Follow-up assessment

After treatment, you’ll have regular check-ups. If you are below screening age, you will have yearly mammograms until you enter an NHS Breast Screening Programme. If you are already having screening, you will have a mammogram every year for 5–10 years and then go back to three-yearly screening. If you are over the screening age, you can choose to have regular screening. You won’t receive an invitation letter, but you can contact your local screening clinic to arrange it.

After your surgery or radiotherapy, your follow-up appointments may be every few months at first, but eventually are likely to be once a year. Appointments are a good opportunity for you to talk to your doctor or nurse about any concerns you have. But if you notice any new symptoms between appointments, you can contact your doctor or nurse for advice.

Instead of routine appointments, some women are given information on what to look out for by their breast care nurse.
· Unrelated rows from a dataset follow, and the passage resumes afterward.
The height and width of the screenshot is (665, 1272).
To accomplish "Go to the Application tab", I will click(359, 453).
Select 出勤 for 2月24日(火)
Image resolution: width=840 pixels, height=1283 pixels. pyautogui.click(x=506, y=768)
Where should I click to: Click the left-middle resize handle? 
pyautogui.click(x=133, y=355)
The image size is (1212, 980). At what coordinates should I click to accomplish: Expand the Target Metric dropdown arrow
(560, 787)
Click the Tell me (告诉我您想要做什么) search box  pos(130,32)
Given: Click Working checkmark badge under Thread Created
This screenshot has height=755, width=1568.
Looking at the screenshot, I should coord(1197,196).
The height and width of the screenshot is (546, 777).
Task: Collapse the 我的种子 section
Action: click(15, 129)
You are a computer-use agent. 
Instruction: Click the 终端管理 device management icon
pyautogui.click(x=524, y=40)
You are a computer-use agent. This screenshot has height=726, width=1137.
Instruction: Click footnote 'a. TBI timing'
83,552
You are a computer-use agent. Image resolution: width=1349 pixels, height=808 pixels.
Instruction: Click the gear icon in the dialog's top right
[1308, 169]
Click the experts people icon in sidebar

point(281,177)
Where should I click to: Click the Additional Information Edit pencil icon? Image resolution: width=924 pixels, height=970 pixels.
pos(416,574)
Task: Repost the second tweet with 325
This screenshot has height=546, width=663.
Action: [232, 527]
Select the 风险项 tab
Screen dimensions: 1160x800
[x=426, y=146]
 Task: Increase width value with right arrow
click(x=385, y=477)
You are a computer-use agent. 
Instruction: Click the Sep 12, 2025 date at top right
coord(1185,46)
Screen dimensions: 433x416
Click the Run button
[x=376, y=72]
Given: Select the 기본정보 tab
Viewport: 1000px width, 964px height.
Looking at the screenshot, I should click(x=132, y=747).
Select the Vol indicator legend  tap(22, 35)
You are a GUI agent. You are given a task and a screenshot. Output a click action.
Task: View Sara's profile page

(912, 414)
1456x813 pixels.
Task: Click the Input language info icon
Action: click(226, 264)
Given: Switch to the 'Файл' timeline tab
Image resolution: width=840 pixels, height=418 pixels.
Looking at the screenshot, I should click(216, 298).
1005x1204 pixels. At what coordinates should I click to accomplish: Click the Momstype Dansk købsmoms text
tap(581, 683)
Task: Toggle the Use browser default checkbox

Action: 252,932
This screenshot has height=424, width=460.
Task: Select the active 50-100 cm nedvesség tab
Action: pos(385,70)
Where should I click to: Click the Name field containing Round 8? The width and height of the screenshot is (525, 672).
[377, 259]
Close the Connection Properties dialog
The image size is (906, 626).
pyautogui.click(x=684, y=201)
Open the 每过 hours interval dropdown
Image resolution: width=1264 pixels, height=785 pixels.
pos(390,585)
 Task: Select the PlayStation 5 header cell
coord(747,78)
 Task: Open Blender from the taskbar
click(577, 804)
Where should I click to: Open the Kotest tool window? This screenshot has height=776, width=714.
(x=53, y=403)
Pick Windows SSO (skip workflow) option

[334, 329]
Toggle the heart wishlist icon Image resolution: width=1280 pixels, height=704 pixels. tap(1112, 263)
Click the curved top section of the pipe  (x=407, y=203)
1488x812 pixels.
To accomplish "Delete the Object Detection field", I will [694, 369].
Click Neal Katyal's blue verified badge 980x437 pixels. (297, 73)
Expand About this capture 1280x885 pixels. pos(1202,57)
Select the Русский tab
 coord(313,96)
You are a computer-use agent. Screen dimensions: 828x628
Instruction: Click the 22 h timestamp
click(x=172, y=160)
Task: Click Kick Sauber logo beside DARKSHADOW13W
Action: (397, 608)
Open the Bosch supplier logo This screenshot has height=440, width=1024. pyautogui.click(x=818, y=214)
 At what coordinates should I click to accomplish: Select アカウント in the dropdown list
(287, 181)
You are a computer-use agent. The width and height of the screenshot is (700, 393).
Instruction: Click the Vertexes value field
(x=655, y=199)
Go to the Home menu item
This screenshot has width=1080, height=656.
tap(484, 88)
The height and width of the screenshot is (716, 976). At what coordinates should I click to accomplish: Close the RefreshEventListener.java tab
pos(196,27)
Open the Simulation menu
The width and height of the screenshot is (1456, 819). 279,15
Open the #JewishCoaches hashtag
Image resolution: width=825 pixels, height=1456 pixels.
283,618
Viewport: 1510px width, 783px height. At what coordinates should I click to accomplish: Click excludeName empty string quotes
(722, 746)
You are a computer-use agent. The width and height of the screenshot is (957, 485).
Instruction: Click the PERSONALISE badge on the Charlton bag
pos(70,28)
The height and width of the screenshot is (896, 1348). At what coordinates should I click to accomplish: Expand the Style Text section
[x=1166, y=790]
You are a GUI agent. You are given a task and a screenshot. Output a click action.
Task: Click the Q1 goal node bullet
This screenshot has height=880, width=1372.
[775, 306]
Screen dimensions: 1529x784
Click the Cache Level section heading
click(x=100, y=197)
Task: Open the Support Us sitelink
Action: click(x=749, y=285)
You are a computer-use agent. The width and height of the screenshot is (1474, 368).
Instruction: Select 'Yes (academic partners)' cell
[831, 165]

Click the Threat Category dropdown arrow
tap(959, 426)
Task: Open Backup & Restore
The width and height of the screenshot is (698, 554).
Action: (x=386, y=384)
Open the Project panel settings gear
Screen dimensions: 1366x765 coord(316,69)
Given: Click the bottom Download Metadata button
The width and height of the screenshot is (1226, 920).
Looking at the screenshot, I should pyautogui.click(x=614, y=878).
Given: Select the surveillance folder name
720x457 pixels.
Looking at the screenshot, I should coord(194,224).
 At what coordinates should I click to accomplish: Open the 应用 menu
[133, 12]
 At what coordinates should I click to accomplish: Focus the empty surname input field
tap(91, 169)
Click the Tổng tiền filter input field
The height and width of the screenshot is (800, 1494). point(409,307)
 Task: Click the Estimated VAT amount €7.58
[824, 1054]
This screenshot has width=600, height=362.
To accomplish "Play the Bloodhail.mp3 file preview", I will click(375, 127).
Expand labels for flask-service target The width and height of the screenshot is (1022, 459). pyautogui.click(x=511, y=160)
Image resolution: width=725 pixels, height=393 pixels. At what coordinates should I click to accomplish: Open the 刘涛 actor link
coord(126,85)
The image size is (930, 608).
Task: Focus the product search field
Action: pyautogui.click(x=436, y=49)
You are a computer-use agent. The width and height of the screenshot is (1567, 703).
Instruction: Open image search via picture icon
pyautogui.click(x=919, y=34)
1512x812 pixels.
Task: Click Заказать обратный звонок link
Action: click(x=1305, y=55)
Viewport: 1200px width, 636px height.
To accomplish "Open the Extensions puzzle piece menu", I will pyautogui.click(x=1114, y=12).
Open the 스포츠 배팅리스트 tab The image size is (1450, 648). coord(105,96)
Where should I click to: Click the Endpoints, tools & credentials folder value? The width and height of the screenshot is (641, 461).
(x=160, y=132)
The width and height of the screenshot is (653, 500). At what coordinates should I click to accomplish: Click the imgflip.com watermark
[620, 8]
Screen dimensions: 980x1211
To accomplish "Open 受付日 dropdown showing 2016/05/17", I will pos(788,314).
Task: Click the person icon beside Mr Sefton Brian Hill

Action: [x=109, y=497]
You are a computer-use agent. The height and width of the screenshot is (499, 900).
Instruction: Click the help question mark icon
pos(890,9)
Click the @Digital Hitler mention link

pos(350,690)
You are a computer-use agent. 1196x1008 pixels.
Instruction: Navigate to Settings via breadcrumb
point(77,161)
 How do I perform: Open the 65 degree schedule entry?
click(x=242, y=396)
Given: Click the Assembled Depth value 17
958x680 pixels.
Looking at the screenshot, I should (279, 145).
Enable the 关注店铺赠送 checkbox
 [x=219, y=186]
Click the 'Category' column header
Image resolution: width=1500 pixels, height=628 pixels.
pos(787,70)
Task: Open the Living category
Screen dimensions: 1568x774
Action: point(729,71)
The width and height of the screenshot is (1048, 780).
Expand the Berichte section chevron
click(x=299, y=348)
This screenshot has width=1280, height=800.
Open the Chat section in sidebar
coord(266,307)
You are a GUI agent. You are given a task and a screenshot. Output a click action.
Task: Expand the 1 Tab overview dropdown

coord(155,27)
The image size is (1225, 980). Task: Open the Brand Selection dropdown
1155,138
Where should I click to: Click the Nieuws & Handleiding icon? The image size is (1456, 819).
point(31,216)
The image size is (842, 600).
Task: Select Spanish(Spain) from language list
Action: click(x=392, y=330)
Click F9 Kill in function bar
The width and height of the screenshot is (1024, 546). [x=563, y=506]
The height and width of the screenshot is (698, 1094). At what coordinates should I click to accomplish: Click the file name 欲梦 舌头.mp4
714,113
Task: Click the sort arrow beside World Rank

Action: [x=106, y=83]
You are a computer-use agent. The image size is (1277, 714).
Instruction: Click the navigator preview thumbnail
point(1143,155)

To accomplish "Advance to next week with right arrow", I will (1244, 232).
They are asked to contact their nurse or cancer specialist if there’s anything they’re worried about. Some women may have their follow-up appointments at a nurse-led clinic and only see their cancer specialist if something needs to be checked further.

Many women find they get anxious for a while before the appointments. This is natural. It can help to get support from family, friends or an organisation that can offer help. You can also contact the Macmillan Support Line on 0808 808 00 00.

Breast awareness

Although you’ll have yearly mammograms for 5–10 years, it’s still a good idea to be aware of what’s now normal for you. Your treated breast will look and feel different depending on the treatment you’ve had.

Your breast care nurse can tell you what you should expect and what to look out for. It’s also important to be aware of what to look out for in your untreated breast.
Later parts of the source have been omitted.